Hi everyone, I'm sure this topic is around or been brought up before but.... I have a 2011 outback 270BH and it has the bunks at the rear of the trailer. The top bunk is in need of a ladder but something that will work for a 6 year old, the ladder can't take much room as the bathroom door swings open to the bunks. Anyone have any ideas?


----------



## Oregon_Camper (Sep 13, 2004)

Here is the solution we used in our prior Outback.

http://home.comcast.net/~tannerjim1/Mods/bunk_bed_rail_and_ladder.htm


----------



## knauby (Aug 16, 2012)

We just purchased one from our dealers stock. They have 2 sizes and we went with the longer one to make it easier for my little one to get up and down. While traveling and in the daytime we just stow it on the bunk. The hooks just rest on the side of the bunk and it has rubber feet so it doesn't slide. My 5 & 7 year olds had no problem using it. Wish I had the name of the manufacturer but I think they are pretty standard across the board.


----------



## cdar (May 20, 2013)

We use a leftover 5+ foot ladder from a bunk bed set that was seperated. Added ladder gloves ($10 @ HD) to not scratch the floor and keep it from slipping. It extends the top bunk in our 21rs a bit but works. Travel with it in the top bunk.

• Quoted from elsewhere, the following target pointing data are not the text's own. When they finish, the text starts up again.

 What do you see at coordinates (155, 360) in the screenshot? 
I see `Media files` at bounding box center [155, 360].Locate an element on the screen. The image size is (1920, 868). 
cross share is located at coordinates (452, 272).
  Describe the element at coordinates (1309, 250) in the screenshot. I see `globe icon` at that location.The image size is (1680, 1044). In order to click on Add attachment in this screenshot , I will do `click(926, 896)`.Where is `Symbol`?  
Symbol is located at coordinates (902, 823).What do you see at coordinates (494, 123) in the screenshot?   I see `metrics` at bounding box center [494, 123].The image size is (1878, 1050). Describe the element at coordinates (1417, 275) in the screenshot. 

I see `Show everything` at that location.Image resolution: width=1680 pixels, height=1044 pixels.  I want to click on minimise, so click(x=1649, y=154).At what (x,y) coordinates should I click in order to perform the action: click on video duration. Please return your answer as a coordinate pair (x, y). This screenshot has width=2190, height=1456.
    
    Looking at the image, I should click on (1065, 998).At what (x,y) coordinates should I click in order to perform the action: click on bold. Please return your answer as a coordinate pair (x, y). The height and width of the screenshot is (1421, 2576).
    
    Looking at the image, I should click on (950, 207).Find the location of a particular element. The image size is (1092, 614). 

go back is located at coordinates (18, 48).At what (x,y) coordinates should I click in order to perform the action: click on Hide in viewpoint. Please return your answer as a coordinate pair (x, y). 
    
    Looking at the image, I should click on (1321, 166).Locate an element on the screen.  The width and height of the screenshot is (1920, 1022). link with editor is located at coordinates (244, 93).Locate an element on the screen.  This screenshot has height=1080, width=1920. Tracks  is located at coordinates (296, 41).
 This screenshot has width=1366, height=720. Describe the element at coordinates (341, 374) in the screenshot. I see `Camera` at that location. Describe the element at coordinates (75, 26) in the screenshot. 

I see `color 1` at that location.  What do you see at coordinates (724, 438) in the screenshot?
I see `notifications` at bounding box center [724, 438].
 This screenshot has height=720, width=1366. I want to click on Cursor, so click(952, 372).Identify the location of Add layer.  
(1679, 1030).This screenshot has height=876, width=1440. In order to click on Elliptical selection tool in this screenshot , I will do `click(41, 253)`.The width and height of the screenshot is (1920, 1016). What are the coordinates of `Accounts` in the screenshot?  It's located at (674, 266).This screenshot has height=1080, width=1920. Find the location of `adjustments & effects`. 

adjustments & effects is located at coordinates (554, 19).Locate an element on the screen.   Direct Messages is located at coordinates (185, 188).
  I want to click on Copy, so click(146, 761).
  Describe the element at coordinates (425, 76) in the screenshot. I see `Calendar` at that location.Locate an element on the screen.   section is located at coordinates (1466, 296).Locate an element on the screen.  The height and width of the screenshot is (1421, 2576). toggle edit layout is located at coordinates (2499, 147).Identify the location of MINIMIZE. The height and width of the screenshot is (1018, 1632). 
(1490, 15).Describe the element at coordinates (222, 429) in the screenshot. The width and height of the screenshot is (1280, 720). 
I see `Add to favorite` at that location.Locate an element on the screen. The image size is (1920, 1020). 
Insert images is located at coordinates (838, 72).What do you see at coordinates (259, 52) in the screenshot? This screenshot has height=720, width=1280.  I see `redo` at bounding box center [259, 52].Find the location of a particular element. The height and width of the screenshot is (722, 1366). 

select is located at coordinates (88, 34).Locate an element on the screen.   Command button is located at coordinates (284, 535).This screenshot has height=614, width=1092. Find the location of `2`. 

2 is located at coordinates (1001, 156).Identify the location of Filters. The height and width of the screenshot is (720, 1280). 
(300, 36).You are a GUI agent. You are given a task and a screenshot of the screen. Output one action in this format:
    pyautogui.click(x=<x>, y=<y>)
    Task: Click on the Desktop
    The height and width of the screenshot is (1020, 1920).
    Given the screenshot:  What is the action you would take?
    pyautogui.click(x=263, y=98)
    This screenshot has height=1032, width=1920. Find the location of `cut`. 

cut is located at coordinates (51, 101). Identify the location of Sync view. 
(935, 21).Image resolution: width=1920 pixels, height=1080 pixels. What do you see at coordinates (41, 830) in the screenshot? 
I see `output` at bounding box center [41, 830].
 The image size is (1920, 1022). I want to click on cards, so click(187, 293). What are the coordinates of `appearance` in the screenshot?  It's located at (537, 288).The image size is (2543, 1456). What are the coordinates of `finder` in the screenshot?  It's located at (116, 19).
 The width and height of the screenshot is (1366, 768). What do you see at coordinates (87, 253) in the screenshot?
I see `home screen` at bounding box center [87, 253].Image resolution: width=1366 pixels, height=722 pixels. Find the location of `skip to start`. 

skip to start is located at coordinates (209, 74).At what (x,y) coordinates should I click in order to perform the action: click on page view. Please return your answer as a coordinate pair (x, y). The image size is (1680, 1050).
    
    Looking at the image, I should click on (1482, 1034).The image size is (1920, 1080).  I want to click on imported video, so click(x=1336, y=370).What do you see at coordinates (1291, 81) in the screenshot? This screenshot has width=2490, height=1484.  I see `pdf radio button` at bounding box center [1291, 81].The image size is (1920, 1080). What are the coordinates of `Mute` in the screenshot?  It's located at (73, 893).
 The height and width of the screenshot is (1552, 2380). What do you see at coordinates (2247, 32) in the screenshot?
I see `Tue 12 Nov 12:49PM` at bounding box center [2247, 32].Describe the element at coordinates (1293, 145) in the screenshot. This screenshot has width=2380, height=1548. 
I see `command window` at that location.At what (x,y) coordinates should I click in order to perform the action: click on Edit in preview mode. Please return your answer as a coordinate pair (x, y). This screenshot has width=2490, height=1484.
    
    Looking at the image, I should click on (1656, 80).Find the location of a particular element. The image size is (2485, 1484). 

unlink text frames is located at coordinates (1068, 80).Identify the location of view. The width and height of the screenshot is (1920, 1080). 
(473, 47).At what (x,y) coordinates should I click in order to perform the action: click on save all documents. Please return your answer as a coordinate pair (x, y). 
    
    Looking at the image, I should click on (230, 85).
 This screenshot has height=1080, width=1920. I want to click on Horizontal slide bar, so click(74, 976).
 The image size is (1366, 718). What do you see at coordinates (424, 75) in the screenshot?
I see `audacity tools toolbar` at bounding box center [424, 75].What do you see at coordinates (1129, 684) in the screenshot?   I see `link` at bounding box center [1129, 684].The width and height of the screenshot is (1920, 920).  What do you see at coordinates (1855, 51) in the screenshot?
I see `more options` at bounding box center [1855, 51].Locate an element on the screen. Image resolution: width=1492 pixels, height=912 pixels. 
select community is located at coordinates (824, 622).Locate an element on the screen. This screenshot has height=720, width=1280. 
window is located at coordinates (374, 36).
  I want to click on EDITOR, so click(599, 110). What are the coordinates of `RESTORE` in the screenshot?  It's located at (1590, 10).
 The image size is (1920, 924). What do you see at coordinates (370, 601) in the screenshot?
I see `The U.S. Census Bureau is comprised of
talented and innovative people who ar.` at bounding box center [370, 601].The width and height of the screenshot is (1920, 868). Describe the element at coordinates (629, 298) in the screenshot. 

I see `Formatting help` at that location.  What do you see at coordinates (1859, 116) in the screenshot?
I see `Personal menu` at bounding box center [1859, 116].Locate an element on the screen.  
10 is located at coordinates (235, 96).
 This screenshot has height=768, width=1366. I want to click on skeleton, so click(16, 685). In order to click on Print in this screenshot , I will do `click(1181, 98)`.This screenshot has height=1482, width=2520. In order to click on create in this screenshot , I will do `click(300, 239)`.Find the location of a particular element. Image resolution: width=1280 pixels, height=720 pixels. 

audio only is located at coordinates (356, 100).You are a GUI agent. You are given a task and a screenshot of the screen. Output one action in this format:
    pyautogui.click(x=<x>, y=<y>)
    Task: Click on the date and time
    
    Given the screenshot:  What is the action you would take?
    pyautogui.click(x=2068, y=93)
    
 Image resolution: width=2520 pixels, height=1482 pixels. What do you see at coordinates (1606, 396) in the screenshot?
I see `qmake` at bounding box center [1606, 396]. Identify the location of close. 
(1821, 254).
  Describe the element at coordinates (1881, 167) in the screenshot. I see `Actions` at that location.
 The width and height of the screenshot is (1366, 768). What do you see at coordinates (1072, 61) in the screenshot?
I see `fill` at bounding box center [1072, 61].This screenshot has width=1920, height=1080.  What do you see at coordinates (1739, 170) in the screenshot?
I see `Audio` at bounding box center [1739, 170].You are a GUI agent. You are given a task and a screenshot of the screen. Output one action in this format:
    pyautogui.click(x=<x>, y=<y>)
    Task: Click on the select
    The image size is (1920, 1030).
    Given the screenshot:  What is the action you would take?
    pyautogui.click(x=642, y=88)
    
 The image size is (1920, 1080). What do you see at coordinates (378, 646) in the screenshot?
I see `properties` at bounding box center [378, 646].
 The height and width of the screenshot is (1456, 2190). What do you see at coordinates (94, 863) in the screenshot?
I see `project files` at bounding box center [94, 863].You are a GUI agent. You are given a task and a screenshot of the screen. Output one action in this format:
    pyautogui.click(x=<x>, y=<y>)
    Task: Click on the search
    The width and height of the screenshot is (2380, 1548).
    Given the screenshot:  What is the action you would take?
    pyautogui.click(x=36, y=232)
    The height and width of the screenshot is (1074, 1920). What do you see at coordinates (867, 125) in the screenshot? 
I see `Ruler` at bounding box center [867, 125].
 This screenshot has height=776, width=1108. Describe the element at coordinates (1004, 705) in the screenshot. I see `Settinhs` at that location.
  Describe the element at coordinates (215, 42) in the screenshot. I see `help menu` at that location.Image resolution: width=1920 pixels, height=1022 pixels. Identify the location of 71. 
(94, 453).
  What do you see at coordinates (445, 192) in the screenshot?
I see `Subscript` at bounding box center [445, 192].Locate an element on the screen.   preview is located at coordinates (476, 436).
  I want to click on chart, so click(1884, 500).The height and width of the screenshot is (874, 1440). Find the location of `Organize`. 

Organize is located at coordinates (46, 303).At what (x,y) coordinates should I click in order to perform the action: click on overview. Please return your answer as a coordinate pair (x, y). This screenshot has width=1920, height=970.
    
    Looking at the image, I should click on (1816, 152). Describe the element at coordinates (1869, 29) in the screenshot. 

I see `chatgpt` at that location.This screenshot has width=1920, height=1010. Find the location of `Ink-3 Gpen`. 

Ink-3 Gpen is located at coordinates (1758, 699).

Bonus is... I remove the gloves and added felt to the hooks (that would normally hook into a bed rail) and lean it against the rear to access the top of the rear slide to clean/squeegee off water prior to closing up--dual purpose.


----------



## jasonrebecca (Oct 30, 2007)

Fulminator made one for his 21rs, when he traded to the 250rs, the bunks were a different height, so I got the one he made for my 21rs!


----------



## thefulminator (Aug 8, 2007)

My version as mentioned by jasonrebecca.


----------



## Corey (Feb 25, 2013)

Thanks for the posts guys, gives me a few ideas, keep them coming..


----------



## cdar (May 20, 2013)

Yes, thanks. I'm also liking the idea of the shoe/pocket holder on the bathroom door (JasonRebecca)


----------